Información

Información

Contenido exclusivo para suscriptores digitales

Cucarachas

El término "genocidio" se usa con gran ligereza, a veces por desconocimiento de lo que significa la palabra, pero otras veces por un uso malintencionado del término que sólo pretende sacarle un provecho partidista. Mucha gente, por ejemplo, habla alegremente de "genocidio cultural" o de "genocidio lingüístico" -lo oímos con frecuencia-, y a veces hasta se habla de "genocidio animal" (lo hacen algunos veganos), sin que nadie se pare a pensar en que un genocidio es una acción planificada de exterminio de una raza y que debe ser una matanza a gran escala. Genocidio fue el genocidio armenio de 1915 perpetrado por los turcos (que usaron a los kurdos como mano de obra asesina). O el genocidio judío planificado por los nazis entre 1942 y 1945. O el genocidio de los tutsis ruandeses de 1994, del que ahora se cumplen 25 años.

En realidad, el término "genocidio" es reciente.

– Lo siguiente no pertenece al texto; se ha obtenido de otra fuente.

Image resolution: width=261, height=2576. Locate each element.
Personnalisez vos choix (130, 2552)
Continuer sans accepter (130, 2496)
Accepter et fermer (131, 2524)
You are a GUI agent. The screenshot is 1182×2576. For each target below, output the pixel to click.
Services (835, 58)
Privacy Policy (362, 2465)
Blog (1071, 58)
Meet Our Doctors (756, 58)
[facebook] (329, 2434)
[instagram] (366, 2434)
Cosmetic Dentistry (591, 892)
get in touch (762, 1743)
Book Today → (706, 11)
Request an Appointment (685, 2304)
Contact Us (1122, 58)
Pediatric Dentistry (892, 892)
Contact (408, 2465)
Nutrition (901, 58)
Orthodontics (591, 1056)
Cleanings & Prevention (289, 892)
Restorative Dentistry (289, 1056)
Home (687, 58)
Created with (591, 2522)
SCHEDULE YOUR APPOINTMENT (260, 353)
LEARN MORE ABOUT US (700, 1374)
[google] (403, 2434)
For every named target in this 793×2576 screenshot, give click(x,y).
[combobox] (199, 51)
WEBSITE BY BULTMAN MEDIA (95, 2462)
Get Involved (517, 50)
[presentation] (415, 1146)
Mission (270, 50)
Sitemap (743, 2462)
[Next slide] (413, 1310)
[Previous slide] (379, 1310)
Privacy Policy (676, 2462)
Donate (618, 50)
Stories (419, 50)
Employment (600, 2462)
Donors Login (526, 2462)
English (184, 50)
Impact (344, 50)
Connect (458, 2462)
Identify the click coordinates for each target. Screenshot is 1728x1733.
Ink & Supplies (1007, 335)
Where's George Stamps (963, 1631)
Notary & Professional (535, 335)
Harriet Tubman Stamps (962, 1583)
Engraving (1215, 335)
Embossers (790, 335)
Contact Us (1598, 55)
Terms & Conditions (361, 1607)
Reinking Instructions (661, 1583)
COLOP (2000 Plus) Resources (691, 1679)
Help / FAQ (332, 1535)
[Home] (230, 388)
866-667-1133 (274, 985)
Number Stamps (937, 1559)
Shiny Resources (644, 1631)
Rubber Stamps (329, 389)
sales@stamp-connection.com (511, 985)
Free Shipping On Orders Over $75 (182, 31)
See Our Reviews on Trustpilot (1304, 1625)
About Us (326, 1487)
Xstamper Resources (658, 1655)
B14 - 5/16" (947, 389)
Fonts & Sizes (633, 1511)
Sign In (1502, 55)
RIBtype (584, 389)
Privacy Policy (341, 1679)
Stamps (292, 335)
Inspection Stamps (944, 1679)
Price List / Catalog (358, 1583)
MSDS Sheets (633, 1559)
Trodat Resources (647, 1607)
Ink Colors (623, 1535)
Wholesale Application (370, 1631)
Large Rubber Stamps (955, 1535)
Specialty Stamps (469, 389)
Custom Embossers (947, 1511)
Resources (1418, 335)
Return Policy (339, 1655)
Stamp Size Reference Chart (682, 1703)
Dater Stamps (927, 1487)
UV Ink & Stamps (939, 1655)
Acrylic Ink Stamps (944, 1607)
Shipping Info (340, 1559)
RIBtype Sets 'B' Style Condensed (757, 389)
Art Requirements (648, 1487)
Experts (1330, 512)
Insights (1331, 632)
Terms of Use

Lo inventó un abogado polaco-judío, Raphael Lemkin, que logró huir a Suecia y luego a Estados Unidos cuando los nazis invadieron su país en 1939. En Estados Unidos, al final de la II Guerra Mundial, Lemkin inventó el término "genocidio" (muerte por razón de estirpe o raza) para definir la "solución final" de los nazis, que eliminó en menos de cuatro años a seis millones de judíos europeos. Lemkin perdió a 49 miembros de su familia en el Holocausto. Sólo se salvó un hermano suyo y su familia porque habían sido internados por los soviéticos en un campo del Gulag.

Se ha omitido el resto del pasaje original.